Business news from Ukraine

Business news from Ukraine

Gold and silver prices rise amid events in Venezuela

Gold and other precious metals rose on Monday amid events in Venezuela, which contributed to increased demand for safe-haven assets.

As reported, on January 3, US special forces conducted a special operation in Venezuela, capturing the country’s president, Nicolas Maduro, and his wife. Maduro will appear before a federal court in Manhattan, New York, on Monday, ABC News reported. He is expected to face drug trafficking charges that could result in multiple life sentences. US President Donald Trump said on Saturday that his country would temporarily take control of Venezuela.

The spot price of gold rose 2.1% during trading to $4,422 per ounce. Gold for February delivery on Comex rose 2.4% to $4,433.3 per ounce.

Source material:
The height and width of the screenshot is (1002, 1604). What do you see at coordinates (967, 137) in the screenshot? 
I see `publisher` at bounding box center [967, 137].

Problem to work on: Can you carry on the report above on rising gold and silver prices, picking up right after its last sentence?

Answer below:
“Events in Venezuela have spurred demand for defensive assets as investors seek to protect themselves from geopolitical risks,” said KCM Trade analyst Tim Waterer. “Gold and silver were among the main beneficiaries.”

In 2025, gold rose 64%—the most since 1979—amid geopolitical tensions, lower interest rates, and high demand from global central banks. On December 26, the price of the precious metal rose to a record $4,549.71 per ounce.

The price of silver on the spot market rose 3.8% on Monday to $75.33 per ounce. At the end of last year, silver rose 2.5 times in price, which was its best annual performance. The price of the precious metal reached a record high of $83.62 per ounce on December 29.

The spot price of platinum rose 3.7% during trading to $2,220.3 per ounce, and palladium rose 2% to $1,671.7 per ounce.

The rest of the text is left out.